List every line below containing "Viewport".

------------

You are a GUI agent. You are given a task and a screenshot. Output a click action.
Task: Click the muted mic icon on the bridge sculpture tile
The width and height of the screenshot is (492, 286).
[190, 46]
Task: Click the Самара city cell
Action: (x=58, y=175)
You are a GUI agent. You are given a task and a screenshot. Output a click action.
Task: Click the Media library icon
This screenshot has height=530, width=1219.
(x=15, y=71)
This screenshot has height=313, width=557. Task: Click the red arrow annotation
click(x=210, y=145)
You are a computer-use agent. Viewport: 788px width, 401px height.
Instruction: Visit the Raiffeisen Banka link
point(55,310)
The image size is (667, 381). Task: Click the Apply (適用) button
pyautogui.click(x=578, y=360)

------------

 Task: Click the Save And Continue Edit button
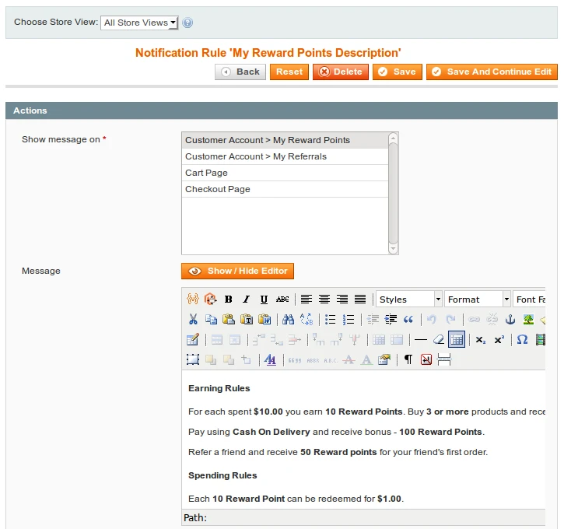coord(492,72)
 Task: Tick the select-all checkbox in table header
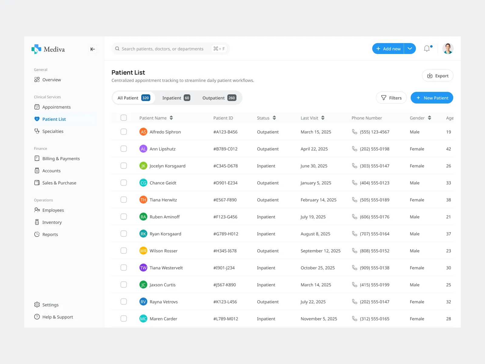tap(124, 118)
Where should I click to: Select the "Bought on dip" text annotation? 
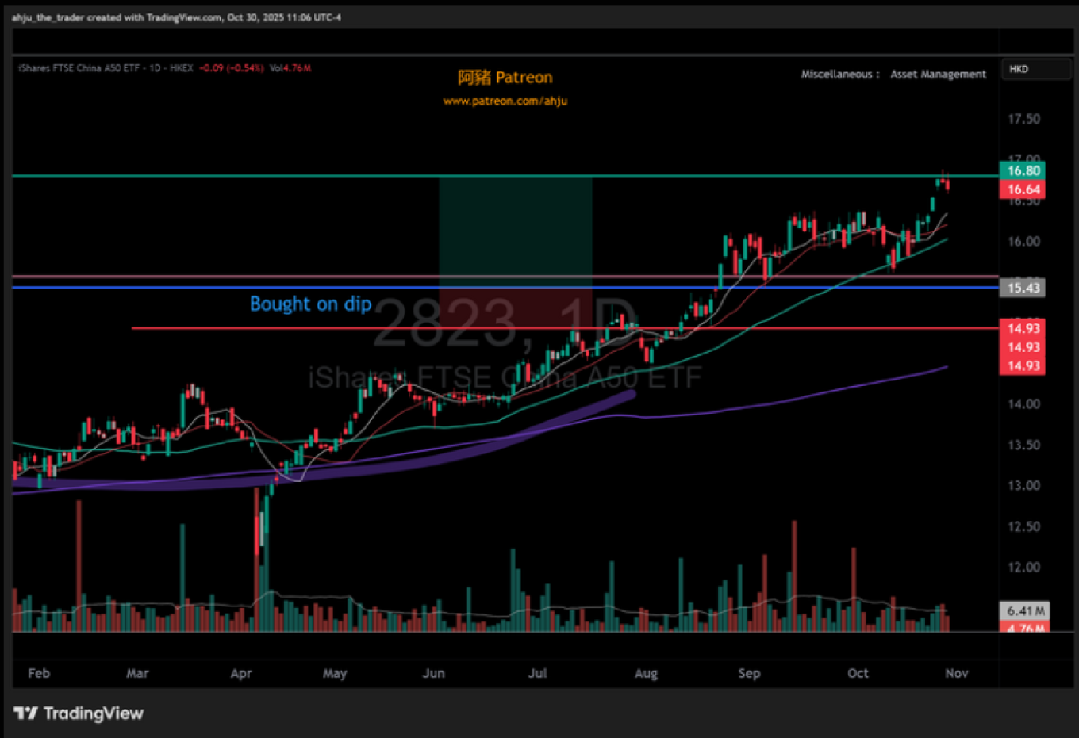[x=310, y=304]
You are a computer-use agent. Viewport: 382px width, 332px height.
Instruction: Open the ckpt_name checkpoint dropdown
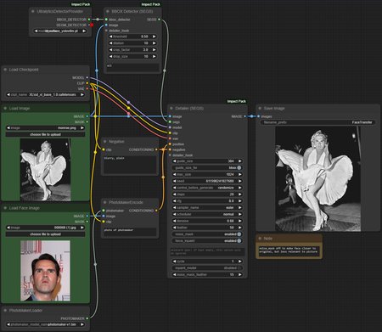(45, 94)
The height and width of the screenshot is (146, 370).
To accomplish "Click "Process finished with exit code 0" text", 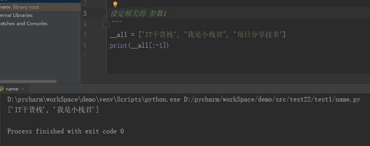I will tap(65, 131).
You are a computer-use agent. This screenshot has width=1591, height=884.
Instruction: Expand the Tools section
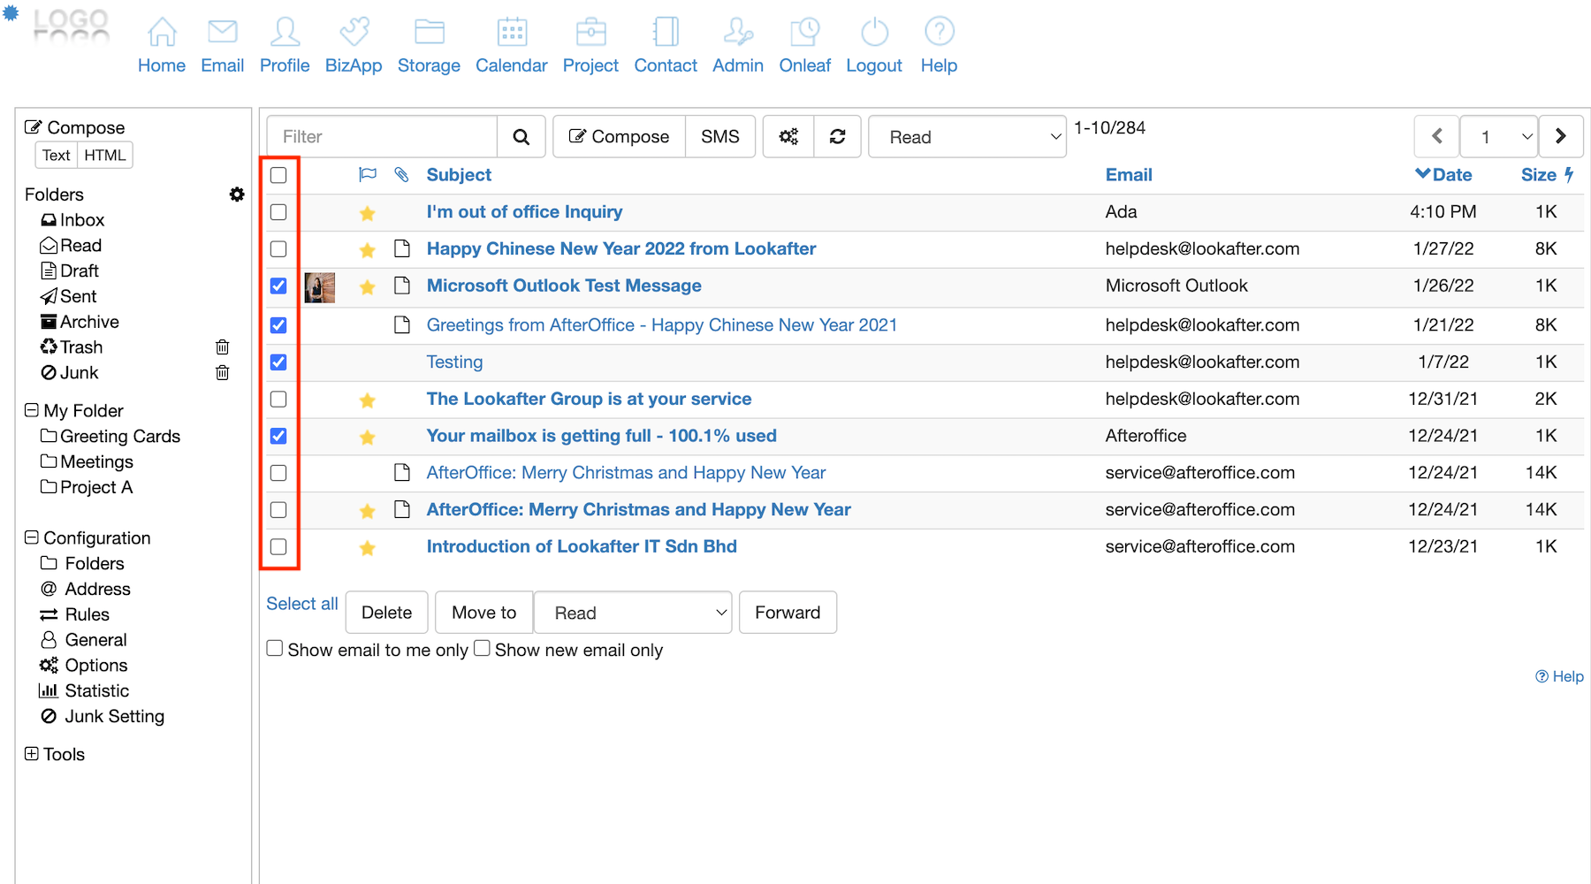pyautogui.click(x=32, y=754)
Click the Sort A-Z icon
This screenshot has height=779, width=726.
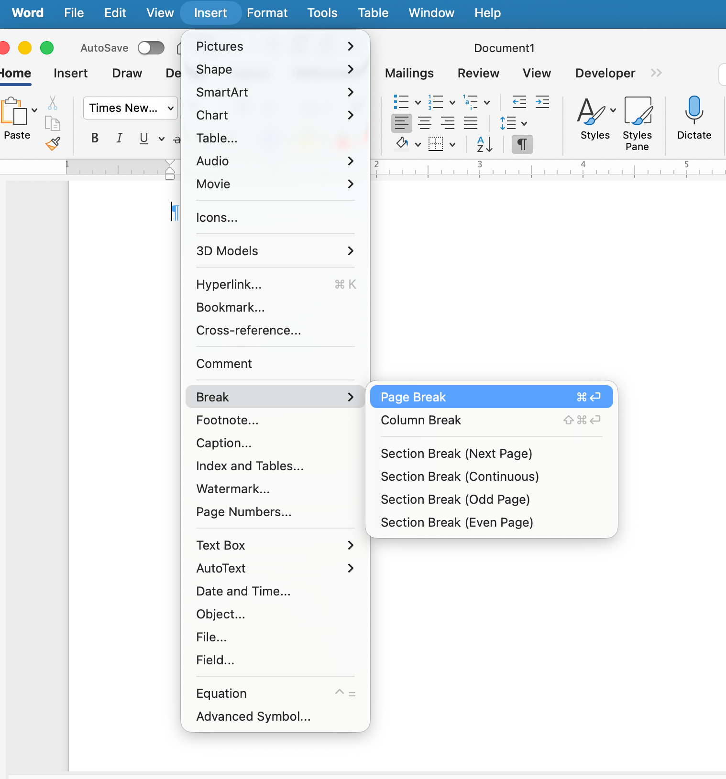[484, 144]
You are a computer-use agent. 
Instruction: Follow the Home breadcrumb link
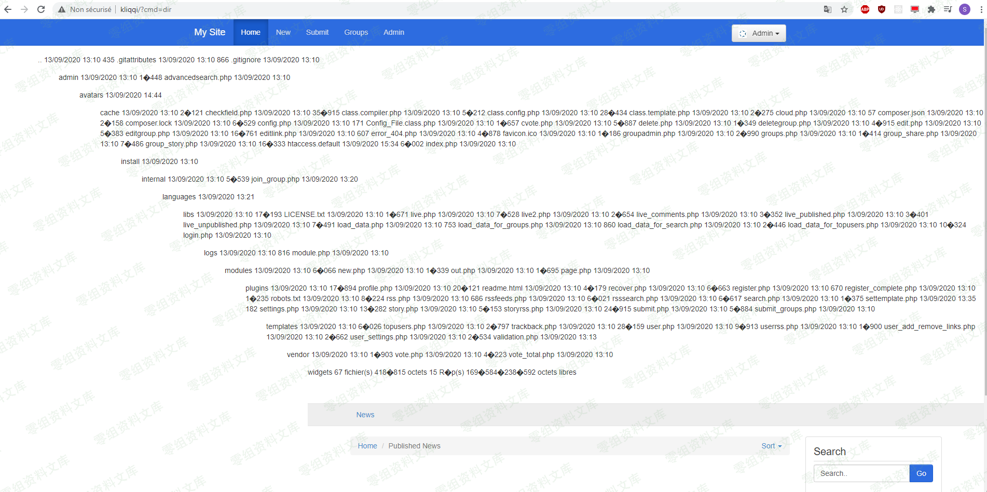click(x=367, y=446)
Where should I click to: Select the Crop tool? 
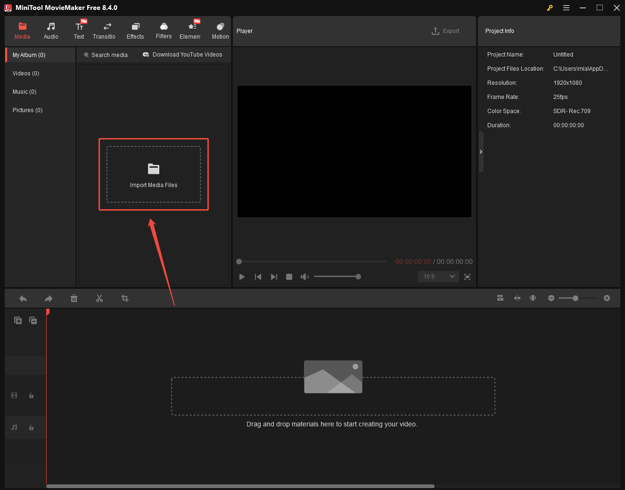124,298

------------

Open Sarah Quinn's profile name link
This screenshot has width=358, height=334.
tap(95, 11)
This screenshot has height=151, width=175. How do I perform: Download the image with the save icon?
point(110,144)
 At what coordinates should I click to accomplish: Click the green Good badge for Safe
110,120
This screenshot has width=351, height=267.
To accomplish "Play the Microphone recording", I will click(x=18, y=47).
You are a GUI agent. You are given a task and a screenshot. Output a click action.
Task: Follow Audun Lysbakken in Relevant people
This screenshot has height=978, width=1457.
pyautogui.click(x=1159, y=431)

------------

• _WRITTEN SOLUTION_
You are a computer-use agent. Viewport: 788px width, 401px height.
You are a computer-use agent. Viewport: 382px width, 332px height.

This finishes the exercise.